Nazione-nazionalismo-guerra vs. Sovranità popolare-ripudio guerra-trattativa (di Andrea Pubusa)

Bene ha fatto chi ha sottolineato l’uso insistito della parola “nazione” nelle prime esternazìoni del nuovo presidente del consiglio. Un modo per contrapporsi alla Costituzione che non lo usa quasi mai, preferendo parlare di Repubblica, paese, Italia. Quando poi si parla di nazione, come nell’art. 9, si fa riferimento ad un fattore territoriale-culturale (paesaggio, patrimonio storico e artistico) non certo agli interessi dei ceti dominanti. Nella norma (art. 67) che vieta il vincolo di mandato dei membri del Parlamento si usa (una seconda volta, si badi) il termine nazione proprio in senso contrario a quello proprio dei nazionalisti, ossia per precludere che si facciano valere interessi particolari di gruppi di potere economico, militare, religioso e simili. Negli altri casi il sostantivo è trasformato nell’aggettivo “nazionale” (unità nazionale, rappresentata dal Presidente della Repubblica, o interesse nazionale come finalità dell’azione democratica dei partiti) e non c’è dubbio che la nuova formulazione toglie al testo ogni collegamento con umori o pulsioni nazionaliste. Generalmente anche l’aggettivo nella Legge fondamentale è sostituito da altri termini riferiti alla società, alla generalità dei cittadini: interesse sociale, funzione sociale e simili. Si evita accuratamente di evocare ogni riferimento alla nazione. Infatti, il concetto di nazione, collegato a quello di sovranità nazionale, indica, storicamente, il superamento della sovranità assoluta del monarca (principio monarchico) e il prevalere degli interessi e del potere delle classi borghesi rispetto alla corona o comunque una convergenza fra queste. Nella sua contrapposizione ad altre nazioni ha di solito una proiezione bellicista-imperialista, evoca una pretesa di supremazia. Gli interessi di una nazione si fanno valere in tutti i modi, anche con la guerra, il nazionalismo è una esasperazione di questa propensione, propria delle destre reazionarie. La Meloni si muove, nel contesto attuale, in questo orizzonte, come è attestato dalle sue simpatie internazionali e dalla stessa composizione dell’esecutivo in cui sono presenti esponenti di interessi forti a partire da Crosetto. ministro della difesa e lobbista dei produttori di armamenti. Non a caso la Meloni ha subito chiarito di essere per una accentuazione della spinta bellicista in Ucraina contro la Russia.

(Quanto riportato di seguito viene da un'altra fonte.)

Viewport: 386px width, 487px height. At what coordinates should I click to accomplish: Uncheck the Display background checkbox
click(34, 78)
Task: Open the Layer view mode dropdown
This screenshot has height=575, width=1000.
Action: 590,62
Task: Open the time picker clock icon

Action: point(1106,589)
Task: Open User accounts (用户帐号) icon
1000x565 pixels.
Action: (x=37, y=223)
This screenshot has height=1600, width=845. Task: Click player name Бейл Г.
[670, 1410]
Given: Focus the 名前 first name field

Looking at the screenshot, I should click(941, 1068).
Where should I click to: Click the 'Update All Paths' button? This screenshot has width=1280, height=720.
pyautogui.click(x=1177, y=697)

Il lessico nazionalista è dunque funzionale alla via bellicista per risolvere la controversia fra USA-NATO-UE/RUSSIA. Con il riarmo e l’invio di armi questo governo, proseguendo la politica del precedente, accresce i pericoli di estensione della guerra, e dunque si inserisce in una logica “nazionalista” bellicista del blocco atlantico in contrapposizione al nazionalismo russo.

Evidente il carattere polemico verso queste impostazioni della nostra Costituzione, la sovranità appartiene al popolo, non ai ceti dominanti (nazione) e per questo “l’Italia ripudia la guerra“, non ha pretese suprematiste o egemoniche proprie o di questa o quella nazione, di questo o quel blocco, e perciò demanda alle organizzazioni internazionali, a ciò preposte, la soluzione per via diplomatica delle controversie fra stati o blocchi. Come si vede, il cerchio si chiude con rigorosa linearità. L’Italia è una repubblica democratica perchè, se non per la difesa del proprio territorio, non ricorre alle armi. Anzi le ripudia perché strumentali alla guerra. Una perfetta coerenza lessicale, sostanziale e di azione. Chi critica il linguaggio nazionalista non può essere per la guerra, perché – come suol dirsi – la contraddizione nol consente. Rendere coerente lessico e sostanza impone la scelta per la pace e per la trattativa. E bisogna dirlo chiaramente, senza fermarsi al lessico. E senza equidistanze.